Ten years of letters, of extravagant alcoholic phone calls. The continual measure they took of each other. Their vanished precocity, reluctantly cast aside at age twenty-five or so. Ten years which established Ted’s increasingly self-conscious, increasingly offhand reports of publications, recognitions.
I really liked this story, written early in Thompson’s career and published in her first collection of short stories, The Gasoline Wars, as well as this anthology edited by David Sedaris. Sedaris was an early supporter of Thompson’s work. In an interview, she says, “…I kept hearing from friends all around the country–’I went to a David Sedaris appearance and he was reading from your book.’ He has been more than generous to me and to other writers, and that is a heartening thing to see.”
This story is about two men who had the same dream when they were young, and one of them continues to pursue it while the other one doesn’t. Some people don’t like stories about writers, but I do, especially when they’re done as well as this one (although I’m obviously tired of the aging professor who seduces/is seduced by the impressionable and beautiful twenty-two-year-old).

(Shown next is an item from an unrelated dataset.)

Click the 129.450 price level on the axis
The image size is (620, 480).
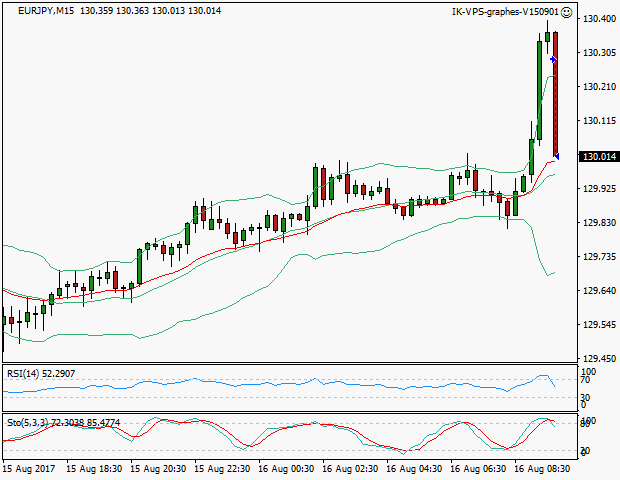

I respect a writer who can speak so directly about what we do every day instead of turning her characters into painters or photographers, when she knows almost nothing about painting or photography. I’m not necessarily talking about Thomspon here, just speaking in general. The most successful writers I know don’t seem to be doing a whole lot else besides reading and writing and thinking about reading and writing. They aren’t also chefs and potters and musicians, etc., etc., etc.